Pourtant, la météo a été impitoyable. Cette année, Jésus a été souvent exposé au froid pendant les Jeux de la Passion du Christ. Même les soirs d’été, il est arrivé qu’une bise mordante souffle sur l’immense théâtre en plein air d’Oberammergau. Les deux acteurs se relayant pour interpréter Jésus ont grelotté dans leur modeste pagne pendant la scène de la crucifixion. En tout état de cause, la petite troupe biblique sera endurcie pour les vingt représentations qui auront lieu dans la fraîcheur automnale.
Il faudra attendre que le rideau tombe pour la dernière fois, le 3 octobre, avant de dresser le bilan définitif de cette 41e édition. Mais une chose est sûre : 99,8 % des places sont déjà réservées pour les 104 représentations, indique Werner Herrlinger, directeur des ventes. Le petit village bavarois est donc assuré de recevoir près d’un demi-million de visiteurs.
Les habitants d’Oberammergau ne soupçonnaient pas ce succès lorsqu’ils firent le serment, en 1633, de reconstituer tous les dix ans la Passion du Christ si la peste ne faisait plus de victimes. La légende raconte que, dès lors, plus aucun villageois n’aurait succombé à la terrible épidémie qui sévissait à l’époque. Depuis, les habitants restent fidèles à leur promesse. L’édition 2010 s’est ouverte le 15 mai avec cinq représentations par semaine. La moitié du village, qui compte aujourd’hui 5000 âmes, contribue au spectacle sur scène ou en coulisse.
Près de la moitié des spectateurs sont anglophones, révèle Frederik Mayet, qui est à la fois l’un des deux interprètes de Jésus et le porte-parole des Jeux de la Passion. La manifestation suscite un intérêt croissant en Nouvelle-Zélande et au Japon. Les longs efforts de la commune, qui prépare l’événement depuis plusieurs années, ont été largement récompensés : le bénéfice net devrait tourner autour de 30 millions d’euros. Plusieurs habitants d’Oberammergau ont pris six mois de congé sans solde pour interpréter l’un des rôles principaux, très convoités. Seuls les villageois ont le droit de participer. En contrepartie, les acteurs amateurs reçoivent un cachet financé par la commune.
Le directeur des Jeux, Christian Stückl, est enchanté de cette édition : « Je n’ai jamais été aussi satisfait que cette année », déclare le metteur en scène.
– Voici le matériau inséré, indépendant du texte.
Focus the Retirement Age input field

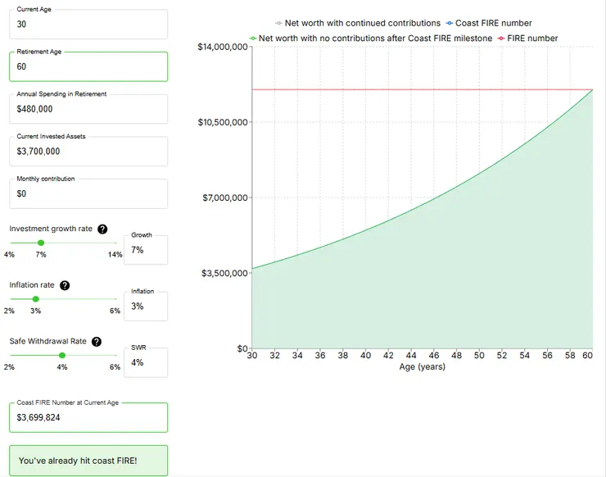tap(88, 66)
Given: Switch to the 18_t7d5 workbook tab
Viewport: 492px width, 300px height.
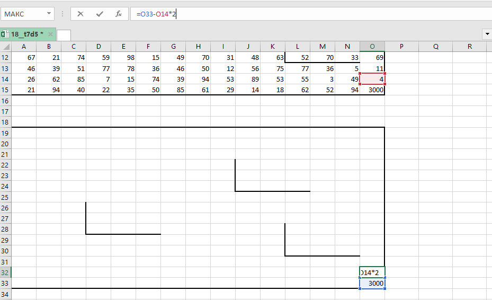Looking at the screenshot, I should click(25, 34).
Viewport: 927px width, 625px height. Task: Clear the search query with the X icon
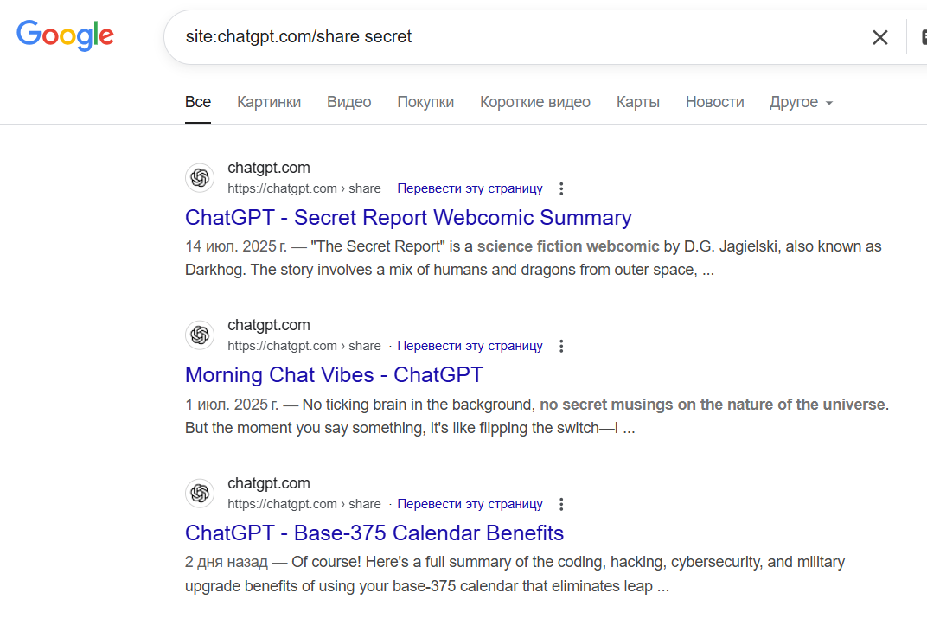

C’est la troisième fois de suite qu’il dirige les Jeux de la Passion, et il n’a pas hésité à bouleverser les habitudes pour réaliser une mise en scène contemporaine. « Les acteurs restent très concentrés ; ils prennent beaucoup de plaisir à jouer », poursuit?il. Christian Stückl se félicite d’avoir reporté la deuxième partie du spectacle à la tombée de la nuit, car il met ainsi à profit le crépuscule pour créer une ambiance particulière sur scène.
Quand les Jeux de la Passion 2010 s’achèveront, le soir du 3 octobre, les acteurs auront le cœur gros. « En général, on pleure beaucoup après la dernière représentation », confie Frederik Mayet. « Les gens tombent dans les bras les uns des autres en sanglotant, car ils réalisent subitement que l’ultime fois est arrivée. »
Le quotidien reprendra alors ses droits et les coiffeurs d’Oberammergau auront du pain sur la planche, car les hommes du village renonceront à leurs cheveux longs et à leur barbe hirsute. Ils recommenceront à les laisser pousser à partir du mercredi des Cendres 2019, plus d’un an avant les Jeux de la Passion 2020, pour mieux ressembler aux personnages bibliques.